#pragma unroll not working?

Consider this very sophisticated and advanced sorting algorithm for 32 integer numbers :)

#define NUM 32

#define NUMTESTS 65536

__global__ static void bubbleSort(int * input, int *output) {

	__shared__ int shared[NUM+1];

	shared[NUM]=999999;

	const unsigned int tid = threadIdx.x;

	for (int test=0; test<NUMTESTS; ++test) {

		__syncthreads();

		shared[tid] = input[tid];

		__threadfence_block();

#pragma unroll 32

		for (int i=0; i<32; ++i) {

			if ((threadIdx.x&1) == (i&1)) {

				if (shared[tid+1]<shared[tid])

					swap(shared[tid+1],shared[tid]);

			}

			__threadfence_block();

		}

		output[tid] = shared[tid];

	}

}

I get the following running time:

Done! GPU execution time: 585.410156 ms

Now consider another code - I simply unroll the for loop manually, 32 times. I am not going to paste the code here for obvious reasons :)

Done! GPU execution time: 388.730560 ms

So my question is: is #pragma unroll really working?

Some answers you might want to hear:

    [*]Times are repetitive. It is not one of those strange nasty execution-time spikes.

    [*]I am using nvcc -O2 -arch sm_13 (although programming guide does not state if and when unrolling may not work)
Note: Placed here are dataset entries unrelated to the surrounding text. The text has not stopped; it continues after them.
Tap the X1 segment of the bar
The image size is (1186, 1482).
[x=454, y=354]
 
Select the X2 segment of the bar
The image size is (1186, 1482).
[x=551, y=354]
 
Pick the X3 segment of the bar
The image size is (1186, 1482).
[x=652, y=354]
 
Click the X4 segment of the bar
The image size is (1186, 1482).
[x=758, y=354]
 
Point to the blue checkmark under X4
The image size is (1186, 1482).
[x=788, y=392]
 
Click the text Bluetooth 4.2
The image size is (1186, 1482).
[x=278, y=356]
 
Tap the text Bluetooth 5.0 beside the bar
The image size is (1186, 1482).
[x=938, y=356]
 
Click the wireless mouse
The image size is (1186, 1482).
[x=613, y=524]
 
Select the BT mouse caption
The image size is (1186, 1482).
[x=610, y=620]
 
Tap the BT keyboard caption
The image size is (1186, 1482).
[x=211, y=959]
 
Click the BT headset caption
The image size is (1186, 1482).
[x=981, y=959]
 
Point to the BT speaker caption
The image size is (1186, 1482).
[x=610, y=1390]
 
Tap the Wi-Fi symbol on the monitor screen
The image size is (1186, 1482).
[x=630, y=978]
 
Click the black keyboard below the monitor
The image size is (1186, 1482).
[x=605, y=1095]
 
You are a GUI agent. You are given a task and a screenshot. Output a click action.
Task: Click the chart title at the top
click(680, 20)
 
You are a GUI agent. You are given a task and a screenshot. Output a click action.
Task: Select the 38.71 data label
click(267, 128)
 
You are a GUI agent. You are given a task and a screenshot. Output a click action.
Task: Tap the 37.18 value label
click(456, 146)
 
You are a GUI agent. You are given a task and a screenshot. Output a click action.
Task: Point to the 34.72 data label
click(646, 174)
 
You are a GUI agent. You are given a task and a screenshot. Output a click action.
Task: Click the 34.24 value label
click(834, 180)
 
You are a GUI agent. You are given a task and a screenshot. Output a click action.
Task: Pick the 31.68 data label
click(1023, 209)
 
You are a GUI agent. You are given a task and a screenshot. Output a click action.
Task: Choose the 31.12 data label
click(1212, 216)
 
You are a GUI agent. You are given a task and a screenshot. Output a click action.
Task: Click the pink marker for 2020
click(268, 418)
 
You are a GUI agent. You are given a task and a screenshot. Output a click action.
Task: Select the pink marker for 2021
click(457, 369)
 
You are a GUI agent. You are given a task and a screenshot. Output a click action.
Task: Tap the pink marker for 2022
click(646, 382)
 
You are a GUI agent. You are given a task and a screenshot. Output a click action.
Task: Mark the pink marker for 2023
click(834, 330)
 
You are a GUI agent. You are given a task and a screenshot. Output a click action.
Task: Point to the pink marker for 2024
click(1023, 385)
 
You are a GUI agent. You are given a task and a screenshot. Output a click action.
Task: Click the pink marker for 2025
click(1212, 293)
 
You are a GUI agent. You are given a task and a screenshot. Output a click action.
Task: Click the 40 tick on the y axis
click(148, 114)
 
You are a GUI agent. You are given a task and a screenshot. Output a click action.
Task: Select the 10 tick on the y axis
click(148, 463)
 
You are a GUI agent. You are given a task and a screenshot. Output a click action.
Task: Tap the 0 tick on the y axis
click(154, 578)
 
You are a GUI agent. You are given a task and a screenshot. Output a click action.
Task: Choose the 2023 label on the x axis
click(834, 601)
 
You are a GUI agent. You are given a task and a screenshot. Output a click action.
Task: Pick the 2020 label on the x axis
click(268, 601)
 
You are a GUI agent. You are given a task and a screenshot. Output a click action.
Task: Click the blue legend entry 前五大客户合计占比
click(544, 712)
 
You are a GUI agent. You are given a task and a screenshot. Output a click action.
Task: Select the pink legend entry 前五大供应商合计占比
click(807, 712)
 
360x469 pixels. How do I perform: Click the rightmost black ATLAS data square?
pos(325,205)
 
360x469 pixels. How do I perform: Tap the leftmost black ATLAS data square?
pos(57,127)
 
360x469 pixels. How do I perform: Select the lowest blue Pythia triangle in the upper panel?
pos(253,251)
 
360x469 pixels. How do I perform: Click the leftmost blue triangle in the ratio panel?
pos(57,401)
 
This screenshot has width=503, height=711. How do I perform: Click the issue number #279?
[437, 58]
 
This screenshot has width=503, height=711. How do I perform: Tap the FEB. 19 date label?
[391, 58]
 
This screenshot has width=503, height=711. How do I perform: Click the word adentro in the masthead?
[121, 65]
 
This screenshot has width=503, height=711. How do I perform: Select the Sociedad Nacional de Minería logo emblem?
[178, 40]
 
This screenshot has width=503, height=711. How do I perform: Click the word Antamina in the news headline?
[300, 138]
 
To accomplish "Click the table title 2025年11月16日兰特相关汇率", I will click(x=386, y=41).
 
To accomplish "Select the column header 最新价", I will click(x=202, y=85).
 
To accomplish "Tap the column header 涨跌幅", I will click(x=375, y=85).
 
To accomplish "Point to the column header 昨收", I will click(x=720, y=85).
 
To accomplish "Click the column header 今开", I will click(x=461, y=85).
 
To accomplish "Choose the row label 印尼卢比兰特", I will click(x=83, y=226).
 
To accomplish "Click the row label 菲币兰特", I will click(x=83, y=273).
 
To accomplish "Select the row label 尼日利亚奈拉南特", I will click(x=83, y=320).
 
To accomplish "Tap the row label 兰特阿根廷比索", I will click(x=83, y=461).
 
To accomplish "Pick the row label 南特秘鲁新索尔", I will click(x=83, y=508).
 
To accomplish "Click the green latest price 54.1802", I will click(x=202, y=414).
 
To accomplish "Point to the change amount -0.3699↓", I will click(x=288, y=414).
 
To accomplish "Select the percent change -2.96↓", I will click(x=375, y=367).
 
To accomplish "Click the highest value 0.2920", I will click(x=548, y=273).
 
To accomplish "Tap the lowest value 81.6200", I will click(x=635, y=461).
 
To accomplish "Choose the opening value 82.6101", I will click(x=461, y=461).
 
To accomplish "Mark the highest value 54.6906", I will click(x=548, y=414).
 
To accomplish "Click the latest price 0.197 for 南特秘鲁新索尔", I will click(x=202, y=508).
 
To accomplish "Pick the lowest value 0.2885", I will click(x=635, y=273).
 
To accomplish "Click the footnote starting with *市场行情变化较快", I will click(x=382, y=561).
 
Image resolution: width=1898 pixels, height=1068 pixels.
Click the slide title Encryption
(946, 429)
    [*]Tested on GTX260, Win XP 32bit, Cuda 2.2

    [*]I call it in <<<1,32>>> configuration.

    [*]I launch the timer just before kernel call and I do use cudaThreadSynchronize() before stopping it.

    [*]Algorithm gives correct results in both cases

    [*]Bitonic sort in SDK version is slower for arrays of size 32 (600ms), but if you manually unroll all its for-s and squeeze if-else into if (it can be done), you can actually be faster. (In my case I have it in 306ms)

The easiest way to check is to call nvcc with the --ptx flag. Then examine the generated PTX file to see if unrolling has occurred.

You can also check the cubin file with decuda, then you really know what is going on.

I have seen cases where a loop didn’t get unrolled because the iterator variable ‘i’ was replaced by the compiler to a variable which was used inside the loop. No matter how hard I try to use the #pragma, the loop didn’t get unrolled. However, on the other hand, I did see loop unrolling on loops where I didn’t use the #pragma statement at all, so loop unrolling seems to be out of the programmers control.

It’s not entirely out of your control. The programming guide says that the default behavior of the compiler is to unroll short loops when possible. You can disable unrolling for a particular loop with #pragma unroll 1. There are some loops which the compiler cannot unroll for some reason, which is a compiler limitation, and also some loops which are not unrolled even when given an explicit trip count, which I believe is a bug.